### EXERCISE PROMPT
Look through the records below for the line with "Toggle center alignment in the 对齐方式 group". Return that line and each one after it up to and including the line with "The width and height of the screenshot is (395, 218).", exactly.

### EXTRACTED MATERIAL
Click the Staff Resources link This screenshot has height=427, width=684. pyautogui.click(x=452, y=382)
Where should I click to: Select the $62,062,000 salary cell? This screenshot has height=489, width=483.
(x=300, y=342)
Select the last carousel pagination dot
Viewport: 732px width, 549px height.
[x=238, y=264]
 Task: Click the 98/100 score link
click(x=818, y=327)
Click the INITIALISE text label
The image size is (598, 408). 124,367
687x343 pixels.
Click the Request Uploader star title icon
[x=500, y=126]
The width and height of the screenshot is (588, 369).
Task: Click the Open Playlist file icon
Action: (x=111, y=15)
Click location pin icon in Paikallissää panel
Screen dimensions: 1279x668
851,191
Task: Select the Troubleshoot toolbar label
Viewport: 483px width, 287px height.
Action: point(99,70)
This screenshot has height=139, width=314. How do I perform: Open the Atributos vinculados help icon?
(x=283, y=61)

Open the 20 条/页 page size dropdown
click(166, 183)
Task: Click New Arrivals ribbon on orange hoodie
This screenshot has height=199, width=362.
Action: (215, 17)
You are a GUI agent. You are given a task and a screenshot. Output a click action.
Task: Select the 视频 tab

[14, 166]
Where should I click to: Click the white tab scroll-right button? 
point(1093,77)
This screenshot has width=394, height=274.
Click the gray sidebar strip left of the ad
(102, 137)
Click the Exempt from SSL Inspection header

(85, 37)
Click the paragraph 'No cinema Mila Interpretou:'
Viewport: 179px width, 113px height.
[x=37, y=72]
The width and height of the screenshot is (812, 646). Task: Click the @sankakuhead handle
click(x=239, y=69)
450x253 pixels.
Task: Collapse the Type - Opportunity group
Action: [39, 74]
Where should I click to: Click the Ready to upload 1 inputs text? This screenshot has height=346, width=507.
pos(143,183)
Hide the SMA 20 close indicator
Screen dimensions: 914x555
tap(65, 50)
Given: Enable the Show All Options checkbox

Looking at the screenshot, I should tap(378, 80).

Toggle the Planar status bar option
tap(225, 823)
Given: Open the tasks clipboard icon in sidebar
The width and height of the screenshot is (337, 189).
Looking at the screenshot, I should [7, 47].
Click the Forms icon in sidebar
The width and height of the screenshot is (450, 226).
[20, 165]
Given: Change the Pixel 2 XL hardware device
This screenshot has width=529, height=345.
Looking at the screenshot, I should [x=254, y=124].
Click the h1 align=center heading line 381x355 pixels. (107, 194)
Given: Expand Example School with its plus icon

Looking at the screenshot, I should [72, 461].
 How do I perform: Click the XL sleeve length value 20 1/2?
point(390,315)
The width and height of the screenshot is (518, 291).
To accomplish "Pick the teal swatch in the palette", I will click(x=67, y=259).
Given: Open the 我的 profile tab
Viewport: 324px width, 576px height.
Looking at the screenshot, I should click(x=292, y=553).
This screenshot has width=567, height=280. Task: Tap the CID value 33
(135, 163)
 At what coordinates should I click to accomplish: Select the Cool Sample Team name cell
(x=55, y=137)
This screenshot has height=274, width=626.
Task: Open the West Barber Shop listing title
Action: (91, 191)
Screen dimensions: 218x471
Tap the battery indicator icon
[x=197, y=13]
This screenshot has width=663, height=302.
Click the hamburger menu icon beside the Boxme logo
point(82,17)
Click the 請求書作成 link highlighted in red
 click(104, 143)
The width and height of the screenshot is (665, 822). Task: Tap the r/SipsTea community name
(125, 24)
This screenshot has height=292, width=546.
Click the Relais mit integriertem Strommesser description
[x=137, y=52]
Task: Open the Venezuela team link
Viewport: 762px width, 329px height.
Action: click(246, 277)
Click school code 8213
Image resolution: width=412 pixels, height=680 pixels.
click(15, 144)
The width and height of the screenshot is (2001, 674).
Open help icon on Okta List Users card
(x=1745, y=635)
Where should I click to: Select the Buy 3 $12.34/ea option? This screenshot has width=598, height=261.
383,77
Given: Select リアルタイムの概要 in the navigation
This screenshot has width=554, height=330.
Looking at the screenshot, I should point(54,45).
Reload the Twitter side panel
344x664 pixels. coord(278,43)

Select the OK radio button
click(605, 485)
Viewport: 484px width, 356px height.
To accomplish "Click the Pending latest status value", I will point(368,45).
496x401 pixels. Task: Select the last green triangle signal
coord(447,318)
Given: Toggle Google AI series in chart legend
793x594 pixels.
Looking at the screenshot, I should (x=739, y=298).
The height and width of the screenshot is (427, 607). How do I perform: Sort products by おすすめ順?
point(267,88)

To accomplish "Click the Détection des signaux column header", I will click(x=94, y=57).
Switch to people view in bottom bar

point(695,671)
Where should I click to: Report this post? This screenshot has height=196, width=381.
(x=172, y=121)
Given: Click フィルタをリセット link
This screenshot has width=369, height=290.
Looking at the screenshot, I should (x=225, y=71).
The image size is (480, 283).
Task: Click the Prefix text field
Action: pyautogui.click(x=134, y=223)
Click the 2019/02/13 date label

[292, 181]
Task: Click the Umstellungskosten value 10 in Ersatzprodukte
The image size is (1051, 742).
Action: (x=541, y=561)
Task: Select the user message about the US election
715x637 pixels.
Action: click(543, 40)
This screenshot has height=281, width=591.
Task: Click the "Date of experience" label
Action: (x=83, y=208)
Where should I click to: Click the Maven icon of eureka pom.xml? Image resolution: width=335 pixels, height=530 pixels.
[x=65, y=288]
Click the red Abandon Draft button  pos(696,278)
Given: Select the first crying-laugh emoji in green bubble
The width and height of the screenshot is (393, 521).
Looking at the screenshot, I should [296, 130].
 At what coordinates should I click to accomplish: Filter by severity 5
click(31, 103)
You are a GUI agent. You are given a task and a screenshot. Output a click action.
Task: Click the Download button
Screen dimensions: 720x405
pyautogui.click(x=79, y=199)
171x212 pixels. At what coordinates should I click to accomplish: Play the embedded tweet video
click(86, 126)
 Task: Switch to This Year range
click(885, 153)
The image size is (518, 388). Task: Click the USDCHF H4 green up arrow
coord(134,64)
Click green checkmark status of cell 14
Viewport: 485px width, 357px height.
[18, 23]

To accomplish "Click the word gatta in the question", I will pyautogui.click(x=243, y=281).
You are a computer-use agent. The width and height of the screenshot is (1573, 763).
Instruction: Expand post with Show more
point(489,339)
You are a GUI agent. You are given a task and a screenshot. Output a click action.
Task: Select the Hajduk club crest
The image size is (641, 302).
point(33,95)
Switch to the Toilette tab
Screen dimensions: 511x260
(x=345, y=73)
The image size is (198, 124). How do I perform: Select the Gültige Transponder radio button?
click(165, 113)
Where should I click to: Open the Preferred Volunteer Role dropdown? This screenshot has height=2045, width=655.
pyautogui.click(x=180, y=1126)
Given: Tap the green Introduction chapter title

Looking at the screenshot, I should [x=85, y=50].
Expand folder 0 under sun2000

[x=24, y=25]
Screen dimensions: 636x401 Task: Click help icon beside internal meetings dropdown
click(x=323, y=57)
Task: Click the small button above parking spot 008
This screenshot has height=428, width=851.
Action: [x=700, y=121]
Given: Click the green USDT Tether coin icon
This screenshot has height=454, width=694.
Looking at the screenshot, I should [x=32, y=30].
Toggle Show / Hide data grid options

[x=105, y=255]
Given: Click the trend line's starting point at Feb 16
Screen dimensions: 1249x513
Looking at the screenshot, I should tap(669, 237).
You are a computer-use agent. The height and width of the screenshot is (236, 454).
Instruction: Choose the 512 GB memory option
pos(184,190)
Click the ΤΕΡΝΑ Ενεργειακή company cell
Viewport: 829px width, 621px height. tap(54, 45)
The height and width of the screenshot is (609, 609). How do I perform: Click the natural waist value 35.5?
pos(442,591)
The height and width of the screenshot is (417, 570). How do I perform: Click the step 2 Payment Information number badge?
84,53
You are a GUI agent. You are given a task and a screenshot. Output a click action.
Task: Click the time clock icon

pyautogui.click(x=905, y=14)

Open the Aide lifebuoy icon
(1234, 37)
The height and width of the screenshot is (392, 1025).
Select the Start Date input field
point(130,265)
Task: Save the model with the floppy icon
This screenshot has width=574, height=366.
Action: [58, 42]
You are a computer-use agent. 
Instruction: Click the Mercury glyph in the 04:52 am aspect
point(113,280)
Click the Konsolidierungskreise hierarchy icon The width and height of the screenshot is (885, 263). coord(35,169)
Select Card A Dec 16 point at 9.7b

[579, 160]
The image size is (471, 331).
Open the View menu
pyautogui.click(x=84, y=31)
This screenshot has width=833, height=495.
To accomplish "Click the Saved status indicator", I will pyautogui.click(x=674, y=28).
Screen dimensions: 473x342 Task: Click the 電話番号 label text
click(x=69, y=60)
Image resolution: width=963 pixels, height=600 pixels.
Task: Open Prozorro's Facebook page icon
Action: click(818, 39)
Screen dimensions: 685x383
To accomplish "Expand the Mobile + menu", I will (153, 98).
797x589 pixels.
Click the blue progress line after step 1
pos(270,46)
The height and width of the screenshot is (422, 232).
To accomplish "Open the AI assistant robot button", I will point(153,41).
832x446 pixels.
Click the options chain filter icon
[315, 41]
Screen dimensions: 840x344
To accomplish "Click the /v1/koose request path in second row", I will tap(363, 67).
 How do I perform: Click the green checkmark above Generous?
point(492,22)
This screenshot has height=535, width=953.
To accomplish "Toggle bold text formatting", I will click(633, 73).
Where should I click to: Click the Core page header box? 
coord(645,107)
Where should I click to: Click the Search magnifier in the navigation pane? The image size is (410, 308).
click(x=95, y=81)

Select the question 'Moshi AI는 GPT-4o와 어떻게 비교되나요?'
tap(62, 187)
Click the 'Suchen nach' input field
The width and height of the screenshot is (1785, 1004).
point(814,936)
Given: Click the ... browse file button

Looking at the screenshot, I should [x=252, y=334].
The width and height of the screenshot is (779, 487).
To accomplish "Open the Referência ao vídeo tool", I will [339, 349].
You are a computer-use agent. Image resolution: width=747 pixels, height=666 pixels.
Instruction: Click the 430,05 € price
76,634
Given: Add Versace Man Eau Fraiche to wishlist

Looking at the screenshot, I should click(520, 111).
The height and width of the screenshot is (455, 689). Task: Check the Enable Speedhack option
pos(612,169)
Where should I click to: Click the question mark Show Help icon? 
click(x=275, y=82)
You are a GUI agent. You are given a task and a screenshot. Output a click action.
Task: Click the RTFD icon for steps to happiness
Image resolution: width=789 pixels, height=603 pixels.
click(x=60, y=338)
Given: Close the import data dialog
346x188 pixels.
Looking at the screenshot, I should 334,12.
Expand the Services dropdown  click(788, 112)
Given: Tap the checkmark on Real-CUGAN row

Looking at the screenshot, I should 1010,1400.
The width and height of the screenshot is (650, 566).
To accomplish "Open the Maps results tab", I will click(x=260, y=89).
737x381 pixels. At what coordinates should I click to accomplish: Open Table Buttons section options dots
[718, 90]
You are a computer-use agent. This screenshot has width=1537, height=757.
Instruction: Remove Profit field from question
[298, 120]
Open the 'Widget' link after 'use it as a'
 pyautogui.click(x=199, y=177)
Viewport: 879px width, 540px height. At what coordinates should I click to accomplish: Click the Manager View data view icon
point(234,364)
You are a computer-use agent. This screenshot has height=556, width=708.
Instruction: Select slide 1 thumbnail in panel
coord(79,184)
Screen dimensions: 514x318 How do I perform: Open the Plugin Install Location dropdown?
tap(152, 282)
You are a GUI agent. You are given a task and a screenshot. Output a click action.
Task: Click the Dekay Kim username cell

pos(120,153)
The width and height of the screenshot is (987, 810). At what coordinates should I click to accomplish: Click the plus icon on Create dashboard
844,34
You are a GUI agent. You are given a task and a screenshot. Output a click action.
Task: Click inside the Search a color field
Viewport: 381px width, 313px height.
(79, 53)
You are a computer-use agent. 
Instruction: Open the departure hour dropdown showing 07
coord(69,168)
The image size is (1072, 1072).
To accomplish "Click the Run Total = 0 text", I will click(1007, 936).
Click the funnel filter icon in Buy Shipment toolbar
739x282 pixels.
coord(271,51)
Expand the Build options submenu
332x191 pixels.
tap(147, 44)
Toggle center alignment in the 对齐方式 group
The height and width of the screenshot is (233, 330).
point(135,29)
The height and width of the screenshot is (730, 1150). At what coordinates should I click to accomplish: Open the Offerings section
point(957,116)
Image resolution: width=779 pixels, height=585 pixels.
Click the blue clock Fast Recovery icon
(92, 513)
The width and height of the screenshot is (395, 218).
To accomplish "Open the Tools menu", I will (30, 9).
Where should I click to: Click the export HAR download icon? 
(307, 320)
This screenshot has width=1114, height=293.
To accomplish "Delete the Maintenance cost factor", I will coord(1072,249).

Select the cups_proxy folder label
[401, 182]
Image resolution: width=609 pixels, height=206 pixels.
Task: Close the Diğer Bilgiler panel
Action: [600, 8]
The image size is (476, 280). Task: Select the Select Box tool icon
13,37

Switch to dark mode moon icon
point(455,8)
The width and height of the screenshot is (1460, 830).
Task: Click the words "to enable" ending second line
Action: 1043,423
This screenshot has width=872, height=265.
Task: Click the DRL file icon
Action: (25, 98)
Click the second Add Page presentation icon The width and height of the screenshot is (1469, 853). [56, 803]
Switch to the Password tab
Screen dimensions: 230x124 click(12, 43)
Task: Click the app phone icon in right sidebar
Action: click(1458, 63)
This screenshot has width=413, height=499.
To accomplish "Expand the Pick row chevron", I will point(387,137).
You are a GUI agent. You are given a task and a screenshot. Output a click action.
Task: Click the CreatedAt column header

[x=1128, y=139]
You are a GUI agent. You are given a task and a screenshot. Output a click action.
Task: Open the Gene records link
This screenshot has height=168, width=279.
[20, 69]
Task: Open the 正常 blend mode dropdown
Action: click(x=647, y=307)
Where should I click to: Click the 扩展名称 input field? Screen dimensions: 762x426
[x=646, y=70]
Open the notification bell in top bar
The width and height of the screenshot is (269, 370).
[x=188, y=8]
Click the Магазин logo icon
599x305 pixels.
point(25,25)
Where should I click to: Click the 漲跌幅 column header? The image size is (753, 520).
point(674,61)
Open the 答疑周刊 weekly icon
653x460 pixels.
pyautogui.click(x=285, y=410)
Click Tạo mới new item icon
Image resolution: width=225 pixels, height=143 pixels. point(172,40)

### SOLUTION
Toggle center alignment in the 对齐方式 group
The height and width of the screenshot is (233, 330).
point(135,29)
The height and width of the screenshot is (730, 1150). At what coordinates should I click to accomplish: Open the Offerings section
point(957,116)
Image resolution: width=779 pixels, height=585 pixels.
Click the blue clock Fast Recovery icon
(92, 513)
The width and height of the screenshot is (395, 218).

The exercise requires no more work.